Third, should the pharmaceutical companies be apprehensive? Yes, if their antidepressant is truly less effective as an antidepressant or if they view their drug as being all things to all depressions — rather than identifying its niche by examining the strengths and weaknesses of the drug across differing conditions. If, as suggested here for SSRIs, any (overall) decreased effectiveness is restricted to melancholic depression, this should not be a substantive concern — as melancholia is (comparatively) of low prevalence. If equipotent for non-melancholic depression, then obvious cost-benefit advantages of SSRIs (e.g. adherence, side-effect profile) remain.
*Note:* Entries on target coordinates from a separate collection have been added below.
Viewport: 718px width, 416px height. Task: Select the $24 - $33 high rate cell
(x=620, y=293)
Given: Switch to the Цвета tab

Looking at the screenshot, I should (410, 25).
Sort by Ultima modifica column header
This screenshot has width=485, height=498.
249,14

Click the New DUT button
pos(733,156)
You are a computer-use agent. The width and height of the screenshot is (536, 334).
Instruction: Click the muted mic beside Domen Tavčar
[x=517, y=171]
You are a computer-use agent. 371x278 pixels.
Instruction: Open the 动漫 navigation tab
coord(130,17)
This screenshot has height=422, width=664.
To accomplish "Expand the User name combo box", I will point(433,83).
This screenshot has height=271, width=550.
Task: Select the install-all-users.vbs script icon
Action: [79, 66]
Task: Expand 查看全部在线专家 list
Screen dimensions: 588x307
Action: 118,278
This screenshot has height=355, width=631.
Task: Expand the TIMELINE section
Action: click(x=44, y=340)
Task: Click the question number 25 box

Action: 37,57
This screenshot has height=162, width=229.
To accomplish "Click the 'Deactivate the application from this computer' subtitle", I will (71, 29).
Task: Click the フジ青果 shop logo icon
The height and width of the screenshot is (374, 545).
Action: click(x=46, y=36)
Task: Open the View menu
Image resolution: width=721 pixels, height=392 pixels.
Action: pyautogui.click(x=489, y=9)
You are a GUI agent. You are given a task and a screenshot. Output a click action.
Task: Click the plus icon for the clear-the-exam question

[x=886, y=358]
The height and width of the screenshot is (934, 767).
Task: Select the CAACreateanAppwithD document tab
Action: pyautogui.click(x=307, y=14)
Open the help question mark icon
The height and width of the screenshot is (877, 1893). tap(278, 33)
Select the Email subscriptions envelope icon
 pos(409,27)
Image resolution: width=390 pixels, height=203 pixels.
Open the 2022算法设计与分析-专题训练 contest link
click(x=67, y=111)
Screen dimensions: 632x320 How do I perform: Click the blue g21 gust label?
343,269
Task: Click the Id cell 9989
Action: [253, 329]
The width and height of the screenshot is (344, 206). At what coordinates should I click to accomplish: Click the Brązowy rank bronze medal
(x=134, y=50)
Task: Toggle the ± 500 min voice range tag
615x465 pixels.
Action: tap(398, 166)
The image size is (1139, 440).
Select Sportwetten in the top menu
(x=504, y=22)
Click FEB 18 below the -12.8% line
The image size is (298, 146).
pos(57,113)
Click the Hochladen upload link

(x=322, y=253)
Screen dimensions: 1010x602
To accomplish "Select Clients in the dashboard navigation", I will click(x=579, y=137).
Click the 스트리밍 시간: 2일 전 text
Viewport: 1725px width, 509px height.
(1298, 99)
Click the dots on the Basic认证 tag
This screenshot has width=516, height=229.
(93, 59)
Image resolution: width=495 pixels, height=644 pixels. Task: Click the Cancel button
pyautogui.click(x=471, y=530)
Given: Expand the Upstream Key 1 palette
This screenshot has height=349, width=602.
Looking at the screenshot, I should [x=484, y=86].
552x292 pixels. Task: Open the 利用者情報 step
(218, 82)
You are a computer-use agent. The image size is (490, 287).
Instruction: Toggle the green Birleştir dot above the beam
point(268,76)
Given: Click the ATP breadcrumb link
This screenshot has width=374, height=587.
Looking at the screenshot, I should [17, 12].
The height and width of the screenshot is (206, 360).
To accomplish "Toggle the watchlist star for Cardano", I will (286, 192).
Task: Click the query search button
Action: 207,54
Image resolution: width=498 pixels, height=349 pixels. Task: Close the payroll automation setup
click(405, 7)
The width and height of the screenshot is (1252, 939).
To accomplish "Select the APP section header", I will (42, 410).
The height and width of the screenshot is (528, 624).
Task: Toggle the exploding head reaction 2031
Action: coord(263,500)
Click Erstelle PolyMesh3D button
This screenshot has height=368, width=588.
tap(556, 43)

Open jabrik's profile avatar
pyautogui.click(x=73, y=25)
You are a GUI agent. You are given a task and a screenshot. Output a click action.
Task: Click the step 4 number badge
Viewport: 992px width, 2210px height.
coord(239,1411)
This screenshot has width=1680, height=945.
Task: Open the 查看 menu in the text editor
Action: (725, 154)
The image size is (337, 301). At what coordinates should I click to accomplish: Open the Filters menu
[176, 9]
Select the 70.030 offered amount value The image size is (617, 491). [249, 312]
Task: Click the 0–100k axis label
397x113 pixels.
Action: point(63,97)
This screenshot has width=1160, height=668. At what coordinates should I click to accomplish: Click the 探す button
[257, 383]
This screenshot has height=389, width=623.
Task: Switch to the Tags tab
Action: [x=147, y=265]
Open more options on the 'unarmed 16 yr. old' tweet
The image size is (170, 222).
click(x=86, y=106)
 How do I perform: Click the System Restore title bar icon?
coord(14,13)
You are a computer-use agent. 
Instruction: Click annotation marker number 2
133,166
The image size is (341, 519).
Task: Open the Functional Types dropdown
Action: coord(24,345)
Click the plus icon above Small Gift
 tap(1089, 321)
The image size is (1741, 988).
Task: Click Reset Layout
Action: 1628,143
More importantly, the industry might then seek to determine what properties of the SSRI are missing (in comparison to the older broad-based antidepressants) that are relevant to the pathogenesis of melancholia, and thus ‘ boutique’ drugs might emerge more rapidly. There is much to be gained by the adoption of a new model that rejects views that all depressive disorders are the same and that the antidepressants have comparable levels of effectiveness.


Thanks to colleagues at the Mood Disorders Unit for their comments, and Kerrie Eyers for manuscript assistance.


  • * This editorial is an expansion and update of one of five issues addressed in the 1999 William Sargant Memorial Lecture, ‘Dysfunctional assumptions about the depressive disorders’, delivered to the Royal College of Psychiatrists' Faculty for General and Community Psychiatry and the Collegiate Trainees' Committee, 21 January 1999, Nottingham, UK.

  • Received August 18, 2000.
  • Revision received February 12, 2001.
  • Accepted February 13, 2001.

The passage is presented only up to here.